Worm Breeder's Gazette 17(2): 40 (April 1, 2002)
These abstracts should not be cited in bibliographies. Material contained herein should be treated as personal communication and should be cited as such only with the consent of the author.
Department of Biology, University College London, Gower Street, London WC1E 6BT U.K.
When maintained in isolation to prevent attempted mating, N2 males live ~20% longer than hermaphrodites (1). Solitary male but not hermaphrodite lifespan is further enhanced by a range of uncoordinated (unc) mutations. It was first proposed that this was because these mutations prevented life-shortening behaviour, even in solitary males (1).
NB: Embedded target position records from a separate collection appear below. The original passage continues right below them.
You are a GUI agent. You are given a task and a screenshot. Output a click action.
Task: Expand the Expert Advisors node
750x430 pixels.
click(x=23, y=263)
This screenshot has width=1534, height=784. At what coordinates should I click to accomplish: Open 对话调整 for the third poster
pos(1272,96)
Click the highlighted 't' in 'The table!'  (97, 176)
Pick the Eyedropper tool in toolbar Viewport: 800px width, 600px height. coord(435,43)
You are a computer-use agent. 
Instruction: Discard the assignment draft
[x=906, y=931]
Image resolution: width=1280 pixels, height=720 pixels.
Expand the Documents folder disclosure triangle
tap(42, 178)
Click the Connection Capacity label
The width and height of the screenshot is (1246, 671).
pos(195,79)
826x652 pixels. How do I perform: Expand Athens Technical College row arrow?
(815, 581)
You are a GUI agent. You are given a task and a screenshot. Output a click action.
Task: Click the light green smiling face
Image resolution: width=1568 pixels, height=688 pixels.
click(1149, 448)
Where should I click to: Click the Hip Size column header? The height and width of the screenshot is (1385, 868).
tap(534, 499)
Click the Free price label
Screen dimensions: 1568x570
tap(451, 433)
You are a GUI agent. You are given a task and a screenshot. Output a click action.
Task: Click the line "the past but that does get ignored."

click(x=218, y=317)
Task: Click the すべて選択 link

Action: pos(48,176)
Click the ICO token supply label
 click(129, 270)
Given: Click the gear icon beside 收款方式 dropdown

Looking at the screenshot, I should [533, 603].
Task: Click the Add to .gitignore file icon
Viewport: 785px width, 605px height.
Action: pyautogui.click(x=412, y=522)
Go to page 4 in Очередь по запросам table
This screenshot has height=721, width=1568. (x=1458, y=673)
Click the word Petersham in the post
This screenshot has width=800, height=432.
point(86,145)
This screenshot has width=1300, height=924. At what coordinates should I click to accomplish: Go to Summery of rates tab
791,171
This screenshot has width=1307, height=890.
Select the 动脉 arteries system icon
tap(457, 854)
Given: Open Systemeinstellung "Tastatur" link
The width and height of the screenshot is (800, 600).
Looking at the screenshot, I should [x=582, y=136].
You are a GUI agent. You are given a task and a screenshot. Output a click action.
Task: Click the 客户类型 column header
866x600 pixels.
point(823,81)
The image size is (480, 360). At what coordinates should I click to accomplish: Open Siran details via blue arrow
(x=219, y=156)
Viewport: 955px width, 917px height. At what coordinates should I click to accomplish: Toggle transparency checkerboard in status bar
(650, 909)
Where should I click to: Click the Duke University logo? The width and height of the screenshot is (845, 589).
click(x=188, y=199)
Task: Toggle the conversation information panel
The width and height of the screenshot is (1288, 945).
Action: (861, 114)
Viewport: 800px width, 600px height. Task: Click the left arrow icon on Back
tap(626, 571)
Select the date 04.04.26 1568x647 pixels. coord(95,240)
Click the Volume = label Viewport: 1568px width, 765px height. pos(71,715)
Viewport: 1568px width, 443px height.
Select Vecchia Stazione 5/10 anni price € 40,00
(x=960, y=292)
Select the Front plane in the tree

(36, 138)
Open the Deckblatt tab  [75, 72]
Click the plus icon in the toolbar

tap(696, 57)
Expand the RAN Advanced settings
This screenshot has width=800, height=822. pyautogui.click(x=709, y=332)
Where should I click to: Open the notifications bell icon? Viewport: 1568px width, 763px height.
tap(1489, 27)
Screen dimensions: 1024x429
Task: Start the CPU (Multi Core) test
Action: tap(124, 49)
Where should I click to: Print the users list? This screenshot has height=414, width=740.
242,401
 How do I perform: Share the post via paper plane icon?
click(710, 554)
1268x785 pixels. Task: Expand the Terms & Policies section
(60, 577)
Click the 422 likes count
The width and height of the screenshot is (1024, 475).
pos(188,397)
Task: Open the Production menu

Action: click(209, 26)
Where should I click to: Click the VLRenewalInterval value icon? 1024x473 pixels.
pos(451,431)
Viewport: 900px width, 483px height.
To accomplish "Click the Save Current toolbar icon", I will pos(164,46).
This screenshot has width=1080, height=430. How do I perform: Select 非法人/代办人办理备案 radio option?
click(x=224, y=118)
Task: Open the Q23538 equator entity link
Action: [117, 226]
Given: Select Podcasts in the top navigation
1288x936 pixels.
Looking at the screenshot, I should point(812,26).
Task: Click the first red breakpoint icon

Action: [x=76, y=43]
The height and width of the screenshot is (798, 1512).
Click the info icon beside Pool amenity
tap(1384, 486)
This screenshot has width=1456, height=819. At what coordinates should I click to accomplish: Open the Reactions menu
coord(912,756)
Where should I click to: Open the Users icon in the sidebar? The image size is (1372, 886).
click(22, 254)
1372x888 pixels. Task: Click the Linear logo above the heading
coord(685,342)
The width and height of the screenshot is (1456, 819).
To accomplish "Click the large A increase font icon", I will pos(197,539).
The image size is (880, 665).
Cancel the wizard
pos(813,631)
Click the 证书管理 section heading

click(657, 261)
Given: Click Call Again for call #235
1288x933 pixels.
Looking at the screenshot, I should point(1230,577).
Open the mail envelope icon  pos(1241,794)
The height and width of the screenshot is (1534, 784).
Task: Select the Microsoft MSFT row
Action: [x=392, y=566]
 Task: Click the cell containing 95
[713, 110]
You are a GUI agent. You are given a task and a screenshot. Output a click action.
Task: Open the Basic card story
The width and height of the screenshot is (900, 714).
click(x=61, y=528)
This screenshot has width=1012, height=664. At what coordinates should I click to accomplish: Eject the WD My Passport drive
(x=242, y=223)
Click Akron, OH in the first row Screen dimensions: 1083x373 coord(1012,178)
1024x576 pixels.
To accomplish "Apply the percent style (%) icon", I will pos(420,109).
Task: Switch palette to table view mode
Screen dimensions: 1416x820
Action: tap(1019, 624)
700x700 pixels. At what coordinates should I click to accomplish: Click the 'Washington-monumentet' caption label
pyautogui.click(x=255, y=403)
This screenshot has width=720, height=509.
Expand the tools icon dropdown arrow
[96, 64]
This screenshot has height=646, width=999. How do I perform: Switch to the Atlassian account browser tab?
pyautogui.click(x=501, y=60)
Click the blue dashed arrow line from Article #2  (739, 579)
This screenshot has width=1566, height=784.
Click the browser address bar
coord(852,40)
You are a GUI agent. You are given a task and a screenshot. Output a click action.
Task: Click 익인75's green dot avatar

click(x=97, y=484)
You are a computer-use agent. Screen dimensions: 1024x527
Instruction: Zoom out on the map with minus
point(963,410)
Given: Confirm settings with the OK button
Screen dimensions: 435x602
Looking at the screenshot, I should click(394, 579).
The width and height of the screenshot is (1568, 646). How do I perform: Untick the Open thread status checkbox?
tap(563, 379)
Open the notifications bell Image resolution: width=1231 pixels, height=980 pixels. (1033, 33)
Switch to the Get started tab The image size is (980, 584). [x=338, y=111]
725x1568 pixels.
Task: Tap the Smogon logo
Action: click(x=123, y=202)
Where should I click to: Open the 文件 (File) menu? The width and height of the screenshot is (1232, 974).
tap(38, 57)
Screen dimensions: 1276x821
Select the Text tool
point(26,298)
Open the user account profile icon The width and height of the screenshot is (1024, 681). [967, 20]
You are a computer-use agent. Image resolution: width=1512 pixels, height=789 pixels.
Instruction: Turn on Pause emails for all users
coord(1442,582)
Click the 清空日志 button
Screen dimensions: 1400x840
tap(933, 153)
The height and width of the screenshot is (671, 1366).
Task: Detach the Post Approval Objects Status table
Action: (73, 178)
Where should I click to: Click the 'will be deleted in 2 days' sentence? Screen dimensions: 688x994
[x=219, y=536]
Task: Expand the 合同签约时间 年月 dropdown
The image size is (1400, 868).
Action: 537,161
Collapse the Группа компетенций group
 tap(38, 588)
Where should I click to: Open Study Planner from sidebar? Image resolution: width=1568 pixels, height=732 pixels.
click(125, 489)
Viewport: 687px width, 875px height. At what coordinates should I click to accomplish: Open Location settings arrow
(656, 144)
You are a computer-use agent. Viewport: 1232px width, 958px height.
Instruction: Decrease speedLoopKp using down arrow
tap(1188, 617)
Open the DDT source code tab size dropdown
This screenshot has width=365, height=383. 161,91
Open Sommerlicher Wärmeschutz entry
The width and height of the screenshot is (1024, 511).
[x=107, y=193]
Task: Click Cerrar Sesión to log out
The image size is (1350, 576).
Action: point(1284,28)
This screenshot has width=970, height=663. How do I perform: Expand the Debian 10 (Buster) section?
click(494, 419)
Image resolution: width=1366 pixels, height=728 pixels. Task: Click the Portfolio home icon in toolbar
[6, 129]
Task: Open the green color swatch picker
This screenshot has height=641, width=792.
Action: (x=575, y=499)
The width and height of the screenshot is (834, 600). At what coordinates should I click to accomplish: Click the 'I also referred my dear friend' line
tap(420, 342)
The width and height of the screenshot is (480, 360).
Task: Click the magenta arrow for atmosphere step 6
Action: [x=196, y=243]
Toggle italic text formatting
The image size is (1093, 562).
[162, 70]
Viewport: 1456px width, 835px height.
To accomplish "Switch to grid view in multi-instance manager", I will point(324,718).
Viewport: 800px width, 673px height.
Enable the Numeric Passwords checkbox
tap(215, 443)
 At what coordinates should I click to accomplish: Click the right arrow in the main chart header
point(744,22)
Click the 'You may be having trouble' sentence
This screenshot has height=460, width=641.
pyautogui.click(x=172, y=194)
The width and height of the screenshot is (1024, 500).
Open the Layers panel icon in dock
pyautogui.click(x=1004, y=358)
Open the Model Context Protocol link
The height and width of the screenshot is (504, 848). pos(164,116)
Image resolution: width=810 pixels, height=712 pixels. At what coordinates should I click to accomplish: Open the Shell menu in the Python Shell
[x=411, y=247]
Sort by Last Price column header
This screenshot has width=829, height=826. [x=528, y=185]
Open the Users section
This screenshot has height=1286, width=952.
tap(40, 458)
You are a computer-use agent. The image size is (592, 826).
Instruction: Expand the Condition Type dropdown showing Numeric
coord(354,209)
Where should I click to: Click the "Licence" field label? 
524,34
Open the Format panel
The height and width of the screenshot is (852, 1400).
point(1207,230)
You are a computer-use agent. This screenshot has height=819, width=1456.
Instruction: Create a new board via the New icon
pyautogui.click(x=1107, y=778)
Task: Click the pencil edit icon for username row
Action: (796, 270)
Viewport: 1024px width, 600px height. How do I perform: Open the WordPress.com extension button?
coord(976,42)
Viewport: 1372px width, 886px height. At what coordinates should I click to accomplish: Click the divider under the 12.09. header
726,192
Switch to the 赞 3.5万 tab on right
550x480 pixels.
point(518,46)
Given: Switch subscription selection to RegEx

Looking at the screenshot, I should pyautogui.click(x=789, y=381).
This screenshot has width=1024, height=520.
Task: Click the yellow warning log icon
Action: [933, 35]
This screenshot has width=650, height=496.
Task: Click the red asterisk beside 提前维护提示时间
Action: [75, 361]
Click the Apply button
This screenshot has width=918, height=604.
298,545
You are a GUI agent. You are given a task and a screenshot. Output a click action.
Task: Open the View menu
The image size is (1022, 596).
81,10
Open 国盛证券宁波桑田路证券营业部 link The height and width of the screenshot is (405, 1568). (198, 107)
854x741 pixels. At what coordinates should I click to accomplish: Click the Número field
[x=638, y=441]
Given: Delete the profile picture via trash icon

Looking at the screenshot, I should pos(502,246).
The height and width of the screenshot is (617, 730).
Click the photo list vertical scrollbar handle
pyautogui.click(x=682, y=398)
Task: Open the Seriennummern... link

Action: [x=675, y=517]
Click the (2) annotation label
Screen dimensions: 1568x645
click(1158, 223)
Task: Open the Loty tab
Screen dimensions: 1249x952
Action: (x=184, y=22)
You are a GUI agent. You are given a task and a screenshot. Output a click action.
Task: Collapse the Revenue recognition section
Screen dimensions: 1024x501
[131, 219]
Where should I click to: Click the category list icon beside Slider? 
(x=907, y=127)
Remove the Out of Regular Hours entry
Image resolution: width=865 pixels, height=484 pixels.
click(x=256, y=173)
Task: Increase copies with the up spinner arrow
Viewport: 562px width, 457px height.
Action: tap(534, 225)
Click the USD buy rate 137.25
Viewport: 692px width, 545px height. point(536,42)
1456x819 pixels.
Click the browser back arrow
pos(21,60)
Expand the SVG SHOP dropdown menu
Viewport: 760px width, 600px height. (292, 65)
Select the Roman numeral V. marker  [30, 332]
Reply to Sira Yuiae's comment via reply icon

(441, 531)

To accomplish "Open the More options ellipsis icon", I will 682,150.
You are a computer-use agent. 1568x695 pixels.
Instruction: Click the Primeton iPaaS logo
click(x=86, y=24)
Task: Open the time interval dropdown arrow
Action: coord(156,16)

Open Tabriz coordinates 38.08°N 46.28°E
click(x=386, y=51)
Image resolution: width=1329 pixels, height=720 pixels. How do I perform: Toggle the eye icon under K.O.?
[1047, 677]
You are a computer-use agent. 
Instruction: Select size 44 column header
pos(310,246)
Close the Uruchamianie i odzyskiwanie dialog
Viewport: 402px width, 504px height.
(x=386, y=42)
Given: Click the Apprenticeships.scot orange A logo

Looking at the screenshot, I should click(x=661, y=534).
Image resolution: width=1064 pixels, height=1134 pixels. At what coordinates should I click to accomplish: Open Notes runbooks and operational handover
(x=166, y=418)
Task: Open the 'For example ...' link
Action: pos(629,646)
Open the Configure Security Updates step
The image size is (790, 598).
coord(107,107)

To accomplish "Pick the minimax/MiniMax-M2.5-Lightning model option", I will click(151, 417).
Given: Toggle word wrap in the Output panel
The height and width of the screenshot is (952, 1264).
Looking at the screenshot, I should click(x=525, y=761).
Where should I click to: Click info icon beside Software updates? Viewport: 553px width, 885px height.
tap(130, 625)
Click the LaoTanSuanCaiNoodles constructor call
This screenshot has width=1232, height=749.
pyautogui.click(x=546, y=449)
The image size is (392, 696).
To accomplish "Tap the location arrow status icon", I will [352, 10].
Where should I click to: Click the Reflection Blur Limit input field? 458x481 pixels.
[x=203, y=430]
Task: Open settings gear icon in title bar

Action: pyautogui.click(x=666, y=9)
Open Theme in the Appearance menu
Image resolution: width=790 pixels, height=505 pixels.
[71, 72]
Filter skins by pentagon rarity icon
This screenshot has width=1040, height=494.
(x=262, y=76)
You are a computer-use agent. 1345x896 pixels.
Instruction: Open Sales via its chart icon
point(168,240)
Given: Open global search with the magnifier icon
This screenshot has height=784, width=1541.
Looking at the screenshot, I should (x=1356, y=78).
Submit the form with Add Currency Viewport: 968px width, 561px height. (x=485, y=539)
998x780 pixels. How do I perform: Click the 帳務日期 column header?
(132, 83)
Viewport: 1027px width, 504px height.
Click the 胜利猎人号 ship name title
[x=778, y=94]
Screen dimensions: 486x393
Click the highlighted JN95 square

We have since found, however, that the male unc lifespan effect is limited to neuronal unc mutations and is not seen in muscle uncs (10 mutants tested, data not shown). Thus, many defects affecting the nervous system retard ageing in males but not hermaphrodites.
One possibility is that this reflects sex differences in the neuroendocrine regulation of ageing. Dauer formation is regulated by interacting genetic pathways, involving insulin/IGF signalling (IIS) and TGF-beta signalling, with a parallel and/or regulatory cGMP component. Dauer constitutive (Daf-c) mutations in the IIS pathway increase adult lifespan, while those in the TGF-beta/ cGMP pathways do not. Wild-type males form dauers more readily than hermaphrodites in response to dauer pheromone (2), as do several Daf-c mutants (3). Could it be that wild-type males are both longer-lived and more likely to form dauers than hermaphrodites because IIS is constitutively reduced in males? We investigated whether (a) the male bias to dauer formation and (b) the intrinsic male longevity were dependent on IIS. For this we looked at dauer formation and lifespan ratios of the two sexes in a range of IIS, TGF-beta and cGMP mutants.
(a) Dauer formation: Progeny from mated hermaphrodites were raised at a temperature that gave a mix of dauers and non-dauers. The sex of non-dauers and recovered dauers was scored, and the overall ratio of male: hermaphrodite dauer formation was determined (Table).
Strain | Temp (oC) | MH dauer ratio | N* | Strain | Temp (oC) | MH dauer ratio | N* |
N2 | 25 | 1.20 | 309 (1) | daf-4(m592)b | 22.5 | 2.60 | 2453 (3) |
daf-2(m41)a | 20 | 0.82 | 2486 (3) | daf-1(m40)b | 22.5 | 4.89 | 469 (1) |
daf-2(e1370) a | 22.5 | 1.04 | 1116 (2) | daf-8(m85)b | 17 | 9.53 | 1031 (1) |
daf-2(e1365) a | 22.5 | 0.48 | 2644 (2) | daf-11(m47)c | 15 | 1.67 | 209 (1) |
daf-2(e1368) a | 22.5 | 0.49 | 4421 (2) | daf-16(mgDf50); daf-1(m40)ab | 22.5 | 3.26 | 3596 (2) |
pdk-1(sn709) a | 26 | 0.66 | 858 (2) |
* Number of worms scored (number of trials); aIIS mutant; bTGF-beta mutant; ccGMP/ TGF-beta mutant
There was a marked male bias to dauer formation in wild type, as previously seen (2), as well as in the TGF-beta and cGMP mutants. However, either no bias or a hermaphrodite bias was observed in IIS mutants. This indicates that the increased tendency of males towards dauer formation is dependent on IIS. However, when partial dauer formation was measured in a daf-16; daf-1 double mutant, the male bias as seen in dauer formation by the daf-1 single mutant was only slightly reduced. This implies that a complex interplay of IIS and TGF-beta signalling may be involved.
(b) Survival analysis: When lifespan was measured under identical conditions (monoxenic liquid culture) for daf-2 and daf-16 mutants, the increased N2 male longevity was no longer apparent, with hermaphrodites living slightly longer than males (data not shown). The increased male longevity still remained in pdk-1(sn709), however. These results suggest that increased male longevity is dependent on daf-2 signalling via daf-16, but that this might not act via pdk-1.
Altogether, these results are consistent with a constitutive reduction of IIS in males, leading to increased dauer formation and longevity.
(1) Gems, D, Riddle, DL (2000) Genetics 154: 1597. (2) Ailion, M, Thomas, JH (2000) Genetics 156: 1047. (3) Vowels, JJ, Thomas, JH (1992) Genetics 130: 105.